The excuse list has just been really lame, so I set a quit date for November 20th. I know today is only the 19th, but I ran out of cigarettes yesterday at 3PM. Now I could buy a last pack today, and maybe even smoke them all so I feel like such shit, tomorrow will be easy. Believe me, I’m thinking about it, but I should probably just get a head start on this shit now.
Okay, enough about the Cancer sticks. What has been going on? If I wrote in this blog more often, you’d be able to keep up without having to read all this bullshit. But the truth is that I’ve been busy. I finished up those paintings I last posted. And I prepared my shipment for my Houston show at Koelsch Gallery. It went out yesterday. (The show opens on December 5th.) It’s called “Float Without Moving.”
And I’ve been getting my studio (Moppet) all cleaned and prepared for the big Open Studios I’m having this Sunday! Are you coming? Because I think I am so confused and out of mind mind from nicotine withdraw that I’ve cut my prices for that day to redonkulous amounts. Good thing this sale will only be one day because it felt like I was being stabbed when I priced some of this stuff. But, I’ll heal. I am determined to do anything to get you to own some art work. (Do I sound like a car salesman yet?)
It’s all day Sunday, November 22, 2009 from 9:30 AM to 5:00 PM!
I realize that a lot of other people on the Discover Tour are going to have very inexpensive art items that are very friendly and helpful for the holidays. Even with my prices cut, I am probably still not going to be in their range, but there are a ton of drawings of mine you can buy for 50 bucks, and plenty more under $300. Even a few paintings are as low as $650. I may even bring in a few more significant ones and mark them under 1000. Maybe I’ll be nuts enough to trade for a drag off your cigarette! Nah, hopefully by Sunday, I won’t be as crabby as I am going to be today through Saturday.

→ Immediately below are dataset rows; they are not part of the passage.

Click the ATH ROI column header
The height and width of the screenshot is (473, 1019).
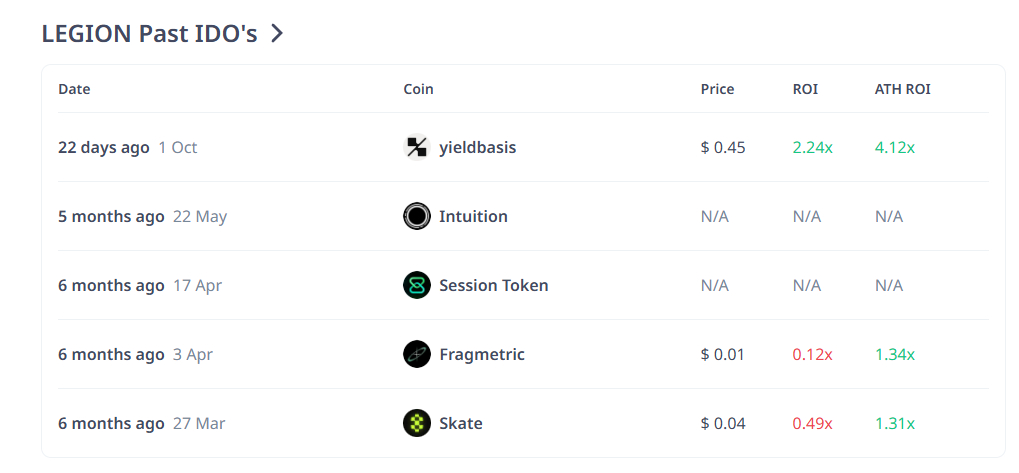[x=902, y=89]
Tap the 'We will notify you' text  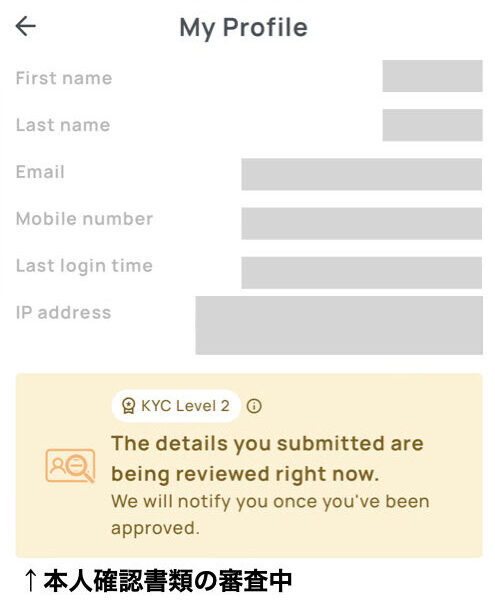pos(270,514)
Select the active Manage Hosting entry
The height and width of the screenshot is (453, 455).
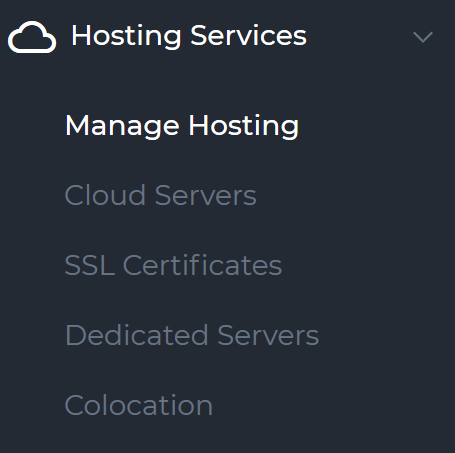click(182, 125)
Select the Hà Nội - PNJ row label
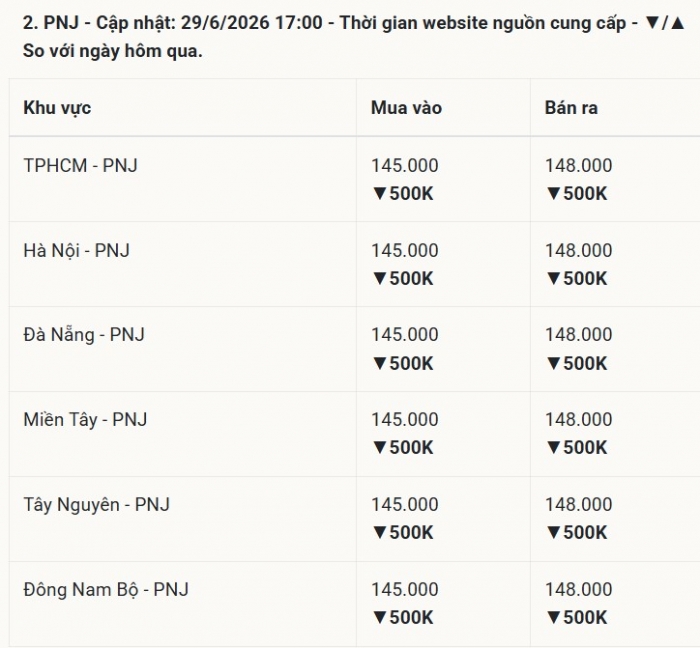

In some unrelated news, I wanted to help promote my other half’s new special edition book, published by Chance Press in Oakland, Ca. It is a little hand-sewn chapbook about his first guitar entitled, “No. 2236 Flying Wedge.” If you are not familiar with MJP’s (AKA Michael Phillips) writing, this would be a good chance to get introduced to his style. Very few writers know how to write with a distinct personality intact and make it breezy to read – like it is reading itself. It takes a very special talent to do that. Bukowski had it, John Fante had it, and without being bias, Phillips has it in spades. He’s been hard at work on his novel for the last year and I am just sitting on my hands with excitement, waiting until I get to read the first draft – which is just around the corner. In the meantime, he bangs out little stories like “No 2236 Flying Wedge,” paints little sketches on the special parts of the edition in a day, and it’s whipped together faster than you can say to yourself, “I wonder if I should put out a little book.”